Your instructions: Please retype each of the entries below, character for character and line for line, with nothing altered.

--- Begin Entries ---

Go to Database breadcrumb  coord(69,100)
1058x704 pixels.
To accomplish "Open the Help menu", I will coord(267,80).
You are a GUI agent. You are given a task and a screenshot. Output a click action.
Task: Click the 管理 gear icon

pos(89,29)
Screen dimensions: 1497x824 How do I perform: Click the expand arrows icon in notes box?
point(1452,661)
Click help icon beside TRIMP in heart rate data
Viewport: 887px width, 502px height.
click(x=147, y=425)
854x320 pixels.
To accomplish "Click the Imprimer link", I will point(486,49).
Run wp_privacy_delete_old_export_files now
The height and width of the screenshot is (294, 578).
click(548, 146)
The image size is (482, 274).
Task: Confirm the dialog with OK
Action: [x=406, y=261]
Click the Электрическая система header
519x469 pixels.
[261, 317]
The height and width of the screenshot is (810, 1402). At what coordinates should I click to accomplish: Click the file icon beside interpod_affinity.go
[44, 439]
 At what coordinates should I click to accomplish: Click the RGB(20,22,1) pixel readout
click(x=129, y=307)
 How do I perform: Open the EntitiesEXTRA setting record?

--- End Entries ---

Result of the exercise:
Go to Database breadcrumb  coord(69,100)
1058x704 pixels.
To accomplish "Open the Help menu", I will coord(267,80).
You are a GUI agent. You are given a task and a screenshot. Output a click action.
Task: Click the 管理 gear icon

pos(89,29)
Screen dimensions: 1497x824 How do I perform: Click the expand arrows icon in notes box?
point(1452,661)
Click help icon beside TRIMP in heart rate data
Viewport: 887px width, 502px height.
click(x=147, y=425)
854x320 pixels.
To accomplish "Click the Imprimer link", I will point(486,49).
Run wp_privacy_delete_old_export_files now
The height and width of the screenshot is (294, 578).
click(548, 146)
The image size is (482, 274).
Task: Confirm the dialog with OK
Action: [x=406, y=261]
Click the Электрическая система header
519x469 pixels.
[261, 317]
The height and width of the screenshot is (810, 1402). At what coordinates should I click to accomplish: Click the file icon beside interpod_affinity.go
[44, 439]
 At what coordinates should I click to accomplish: Click the RGB(20,22,1) pixel readout
click(x=129, y=307)
 How do I perform: Open the EntitiesEXTRA setting record?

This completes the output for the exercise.